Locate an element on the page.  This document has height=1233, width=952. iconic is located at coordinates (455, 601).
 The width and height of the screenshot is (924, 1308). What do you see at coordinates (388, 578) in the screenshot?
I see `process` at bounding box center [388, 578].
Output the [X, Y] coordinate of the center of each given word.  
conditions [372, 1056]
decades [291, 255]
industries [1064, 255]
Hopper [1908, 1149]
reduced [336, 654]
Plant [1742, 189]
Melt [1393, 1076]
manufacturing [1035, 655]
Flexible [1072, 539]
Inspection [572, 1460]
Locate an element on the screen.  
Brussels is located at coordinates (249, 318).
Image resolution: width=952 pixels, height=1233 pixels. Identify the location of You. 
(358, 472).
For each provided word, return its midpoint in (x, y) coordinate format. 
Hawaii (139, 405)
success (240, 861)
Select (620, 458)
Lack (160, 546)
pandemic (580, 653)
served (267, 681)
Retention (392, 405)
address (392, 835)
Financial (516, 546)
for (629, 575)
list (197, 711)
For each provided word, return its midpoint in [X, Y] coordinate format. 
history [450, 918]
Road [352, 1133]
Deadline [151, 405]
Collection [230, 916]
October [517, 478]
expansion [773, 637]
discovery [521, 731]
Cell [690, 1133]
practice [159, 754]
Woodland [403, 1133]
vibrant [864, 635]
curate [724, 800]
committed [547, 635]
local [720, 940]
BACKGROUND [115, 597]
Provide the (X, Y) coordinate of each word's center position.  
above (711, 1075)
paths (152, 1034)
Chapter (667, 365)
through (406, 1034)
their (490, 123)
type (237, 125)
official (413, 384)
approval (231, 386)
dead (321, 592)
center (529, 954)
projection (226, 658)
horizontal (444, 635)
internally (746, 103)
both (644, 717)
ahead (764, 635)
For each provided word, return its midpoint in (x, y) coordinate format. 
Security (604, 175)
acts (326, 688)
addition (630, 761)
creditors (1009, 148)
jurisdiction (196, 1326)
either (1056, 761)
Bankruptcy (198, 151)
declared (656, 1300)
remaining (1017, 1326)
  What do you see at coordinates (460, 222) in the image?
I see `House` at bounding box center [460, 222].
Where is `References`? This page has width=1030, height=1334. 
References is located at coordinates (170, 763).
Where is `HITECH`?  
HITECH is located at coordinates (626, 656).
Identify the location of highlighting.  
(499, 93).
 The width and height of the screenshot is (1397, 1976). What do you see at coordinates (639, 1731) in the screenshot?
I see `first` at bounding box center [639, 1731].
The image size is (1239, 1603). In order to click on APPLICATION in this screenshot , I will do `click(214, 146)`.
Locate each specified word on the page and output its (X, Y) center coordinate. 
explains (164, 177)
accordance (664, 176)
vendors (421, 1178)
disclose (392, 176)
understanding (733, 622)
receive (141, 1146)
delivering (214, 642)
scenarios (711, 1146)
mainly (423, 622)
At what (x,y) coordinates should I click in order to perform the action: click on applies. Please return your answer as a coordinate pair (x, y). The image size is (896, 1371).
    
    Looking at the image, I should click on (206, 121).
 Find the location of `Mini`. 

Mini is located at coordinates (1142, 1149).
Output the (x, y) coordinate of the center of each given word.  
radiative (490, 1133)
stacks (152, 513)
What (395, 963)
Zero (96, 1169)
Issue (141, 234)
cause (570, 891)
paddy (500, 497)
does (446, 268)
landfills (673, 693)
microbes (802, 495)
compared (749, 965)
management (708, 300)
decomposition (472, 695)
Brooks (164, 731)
........
Your instructions
Show each line of the material above that contains the string "screenshot". Treat case as significant.

Problem solution
 The width and height of the screenshot is (924, 1308). What do you see at coordinates (388, 578) in the screenshot?
 The width and height of the screenshot is (1397, 1976). What do you see at coordinates (639, 1731) in the screenshot?
The image size is (1239, 1603). In order to click on APPLICATION in this screenshot , I will do `click(214, 146)`.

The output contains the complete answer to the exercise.